More than 1 in 5 non-senior adults without access to a car or public transit missed or skipped a medical appointment in the past year, according to a new study.
Five percent of all U.S. adults reported forgoing healthcare due to transportation barriers, the study found, based on newly published survey data from the Urban Institute and the Robert Wood Johnson Foundation. The study is based on June 2022 responses to Urban's annual, roughly 9,000-person Health Reform Monitoring Survey.
Adults who reported they did not own a vehicle but said they had good to excellent neighborhood access to public transit were significantly less likely to skip needed care (9%), the study found.
Specifically, Urban found that more adults who were Black (8%) and Hispanic/Latinx (7%) reported missing care due to transportation than white (4%) and Asian (2%) respondents.
Similar trends were also apparent among those who had low family incomes (14%), had public health insurance as opposed to private coverage (12% vs. 2%) and adults with a disability (17%), according to the survey data.
“These findings add to the growing body of evidence that inequitable access to transportation perpetuates disparities in access to health care, highlighting the importance of transportation as a social determinant of health,” Urban researchers wrote in a report on the data.
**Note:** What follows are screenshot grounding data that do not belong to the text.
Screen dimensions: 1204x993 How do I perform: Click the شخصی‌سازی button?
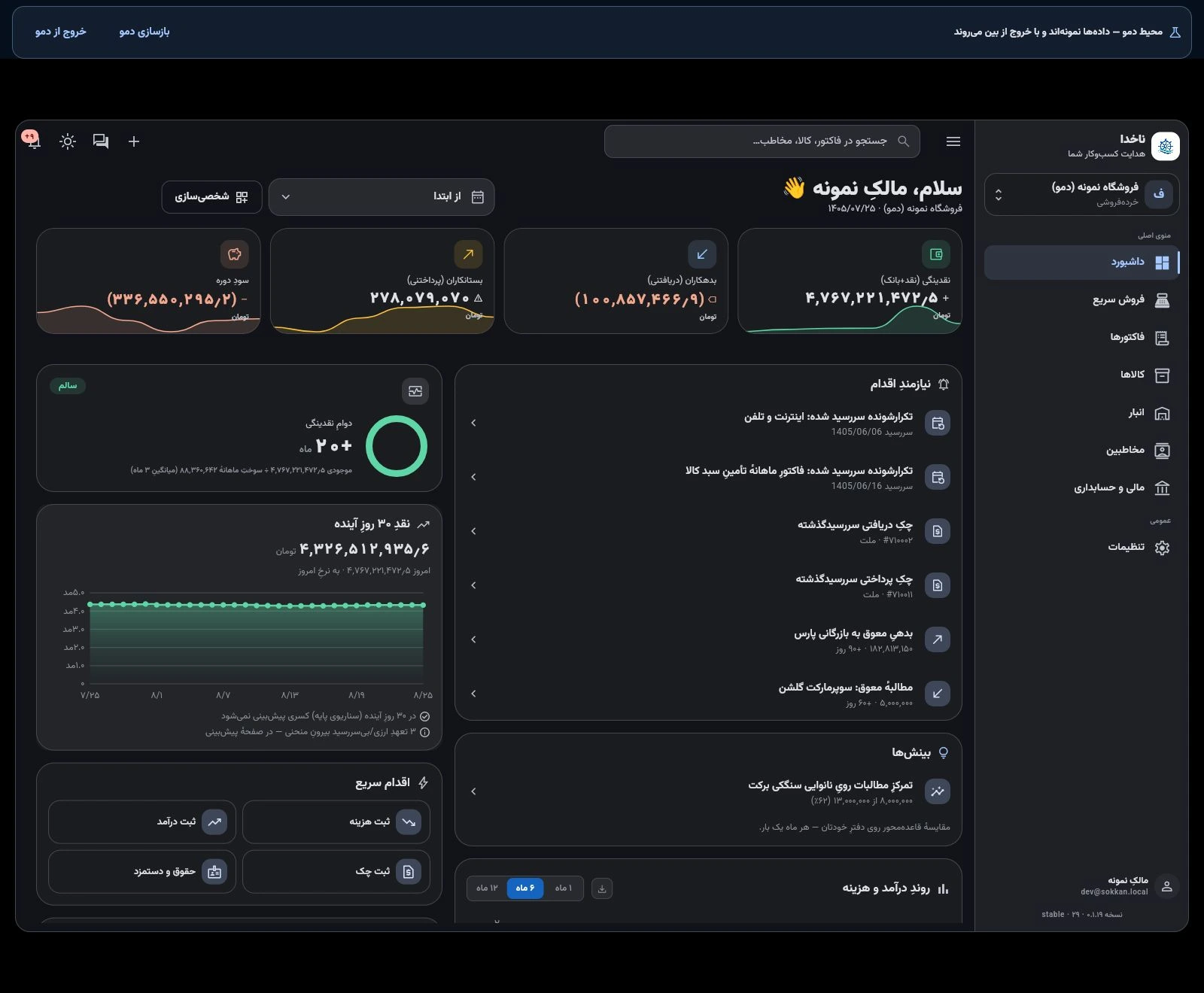tap(211, 197)
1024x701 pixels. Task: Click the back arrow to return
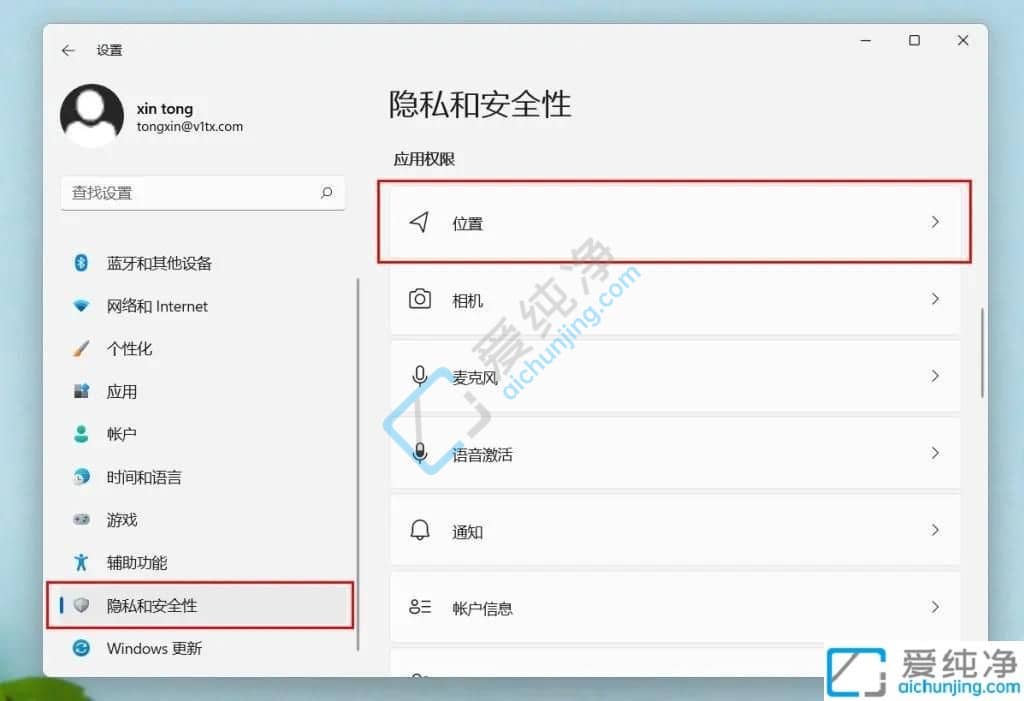(x=67, y=49)
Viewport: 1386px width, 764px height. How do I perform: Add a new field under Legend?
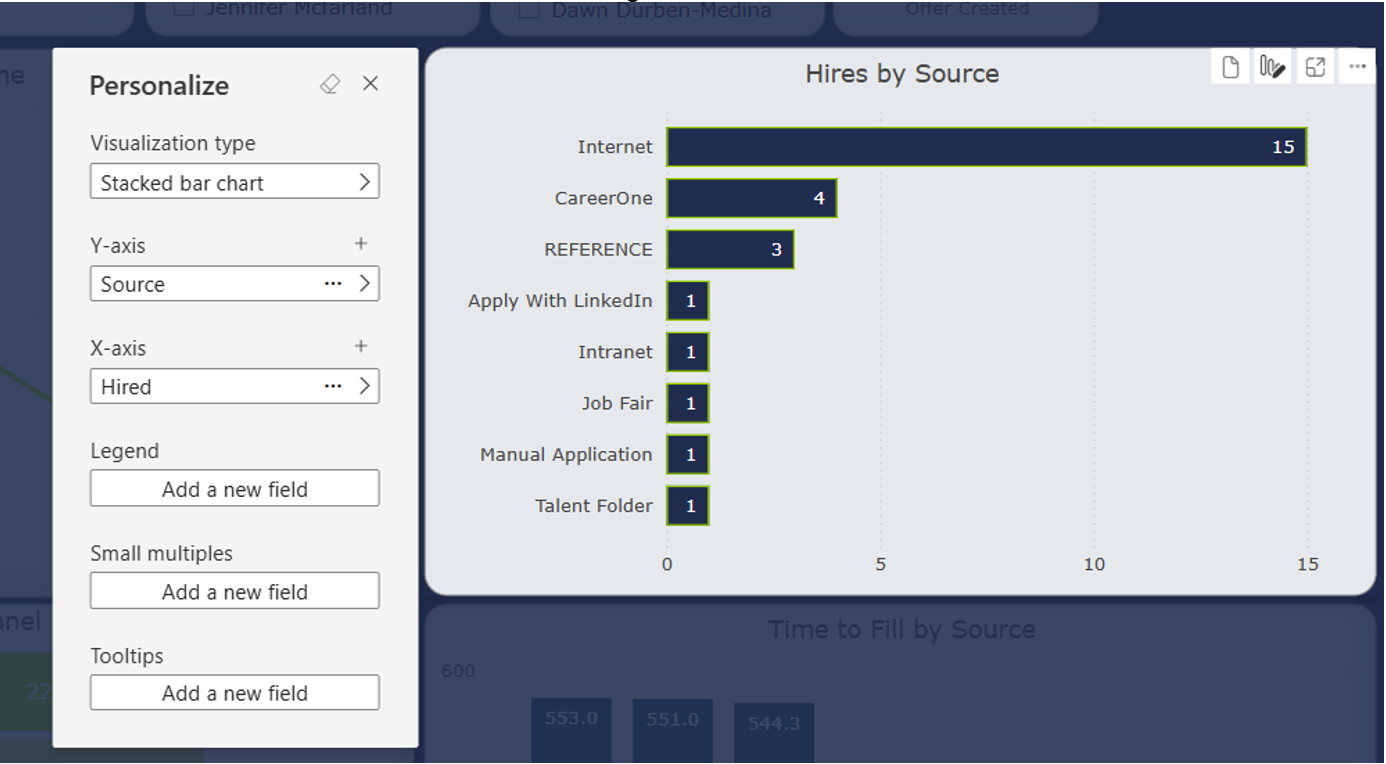point(235,489)
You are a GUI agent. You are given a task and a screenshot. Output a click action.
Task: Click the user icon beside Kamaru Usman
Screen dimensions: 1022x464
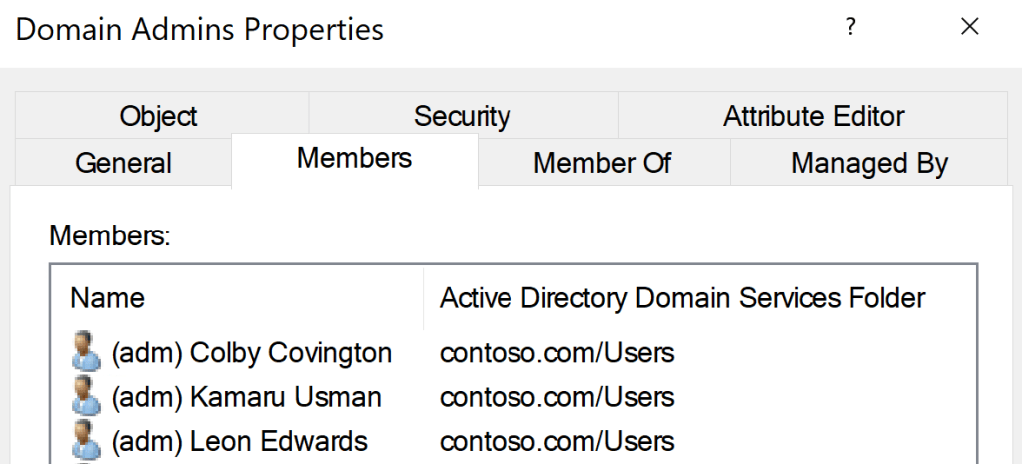(86, 397)
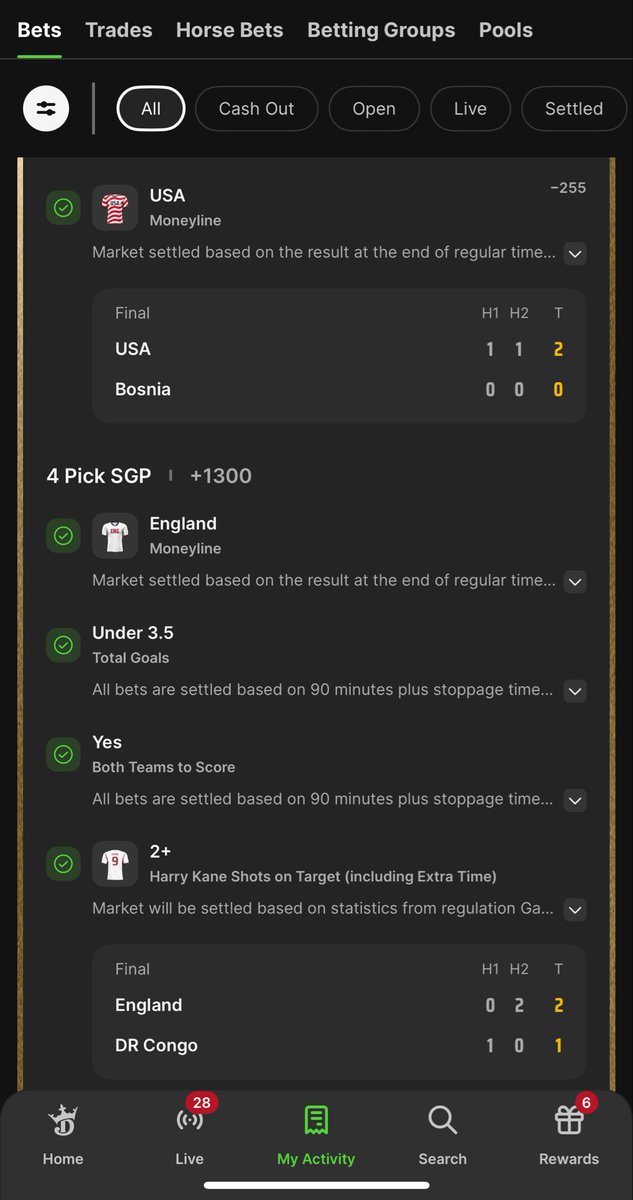
Task: Tap the green check beside Yes
Action: pos(63,754)
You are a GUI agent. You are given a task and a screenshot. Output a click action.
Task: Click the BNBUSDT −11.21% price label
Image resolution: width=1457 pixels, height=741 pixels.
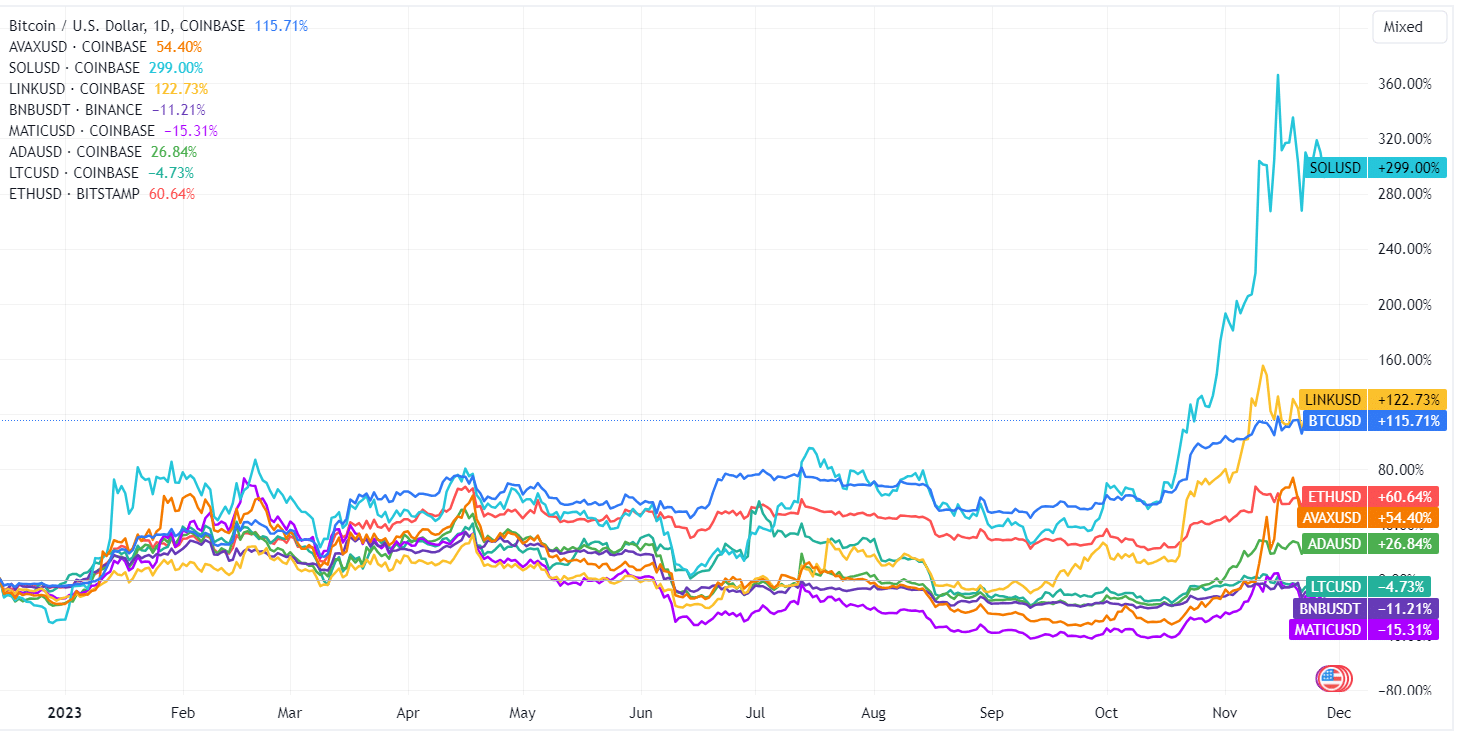(x=1372, y=607)
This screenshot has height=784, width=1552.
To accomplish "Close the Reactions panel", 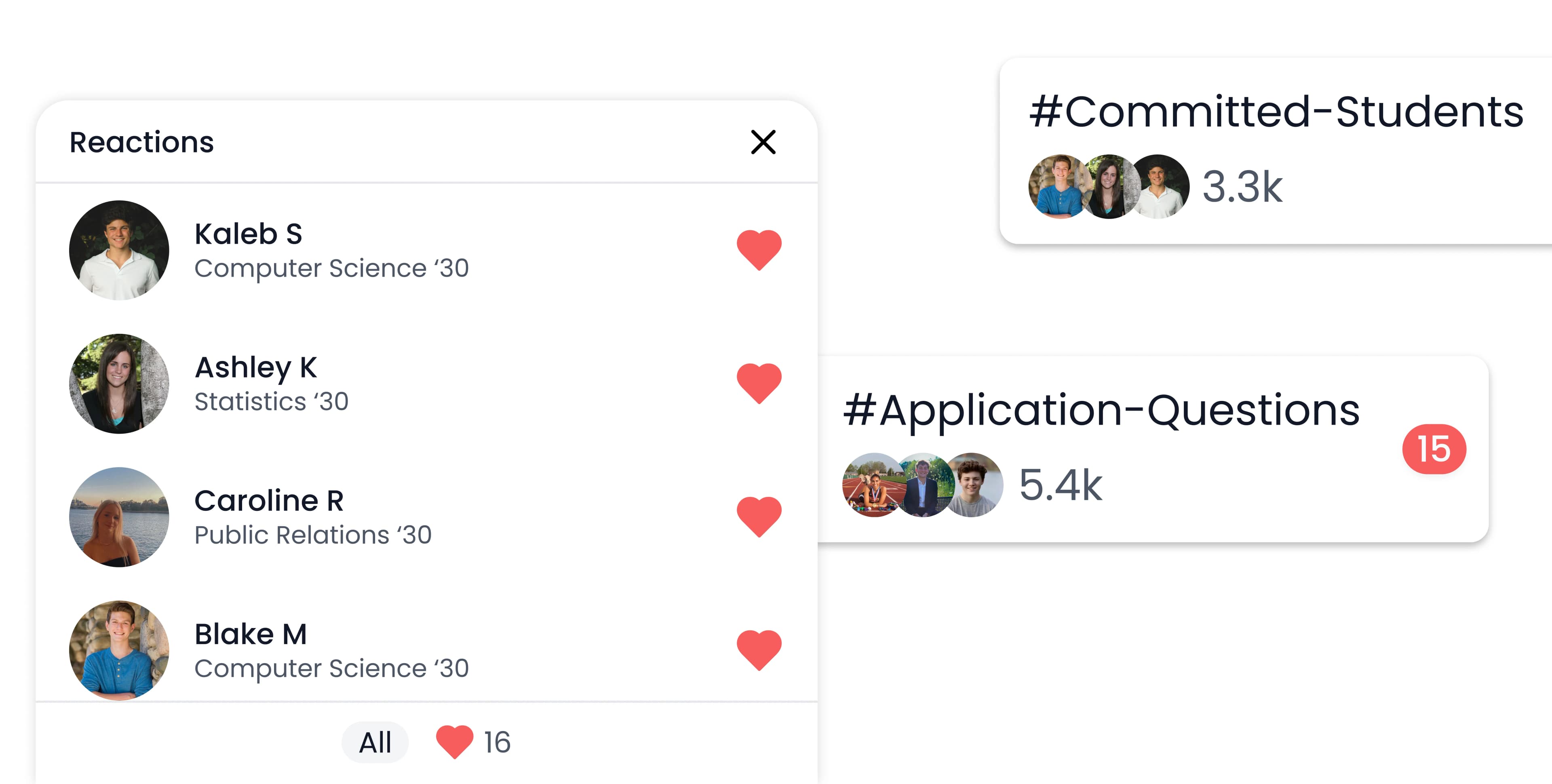I will click(763, 142).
“While substantial increases in the availability of telehealth since the start of the COVID-19 pandemic likely reduced transportation barriers for some types of healthcare, especially mental health and primary care services, telehealth is not accessible to all adults and cannot substitute for in-person care for all healthcare needs,” Urban researchers wrote in the study.
For healthcare policymakers, the group said the findings are a potential case for extending pandemic telehealth coverage to those with transportation barriers as well as for expanding transportation benefits within health plans.
The latter idea has led big-name ride-share companies like Uber and Lyft to expand their businesses into nonemergency medical transport (NEMT). Payers have also targeted NEMT platforms like SafeRide Health for strategic investment to bring these services to members, particularly those who are older, in a bid to improve outcomes and limit the billions lost to missed appointments each year.
More broadly, however, researchers said the data reaffirm prior findings that associated public transit systems with better health outcomes and suggest “that investments in public transit may be a tool to promote health equity.”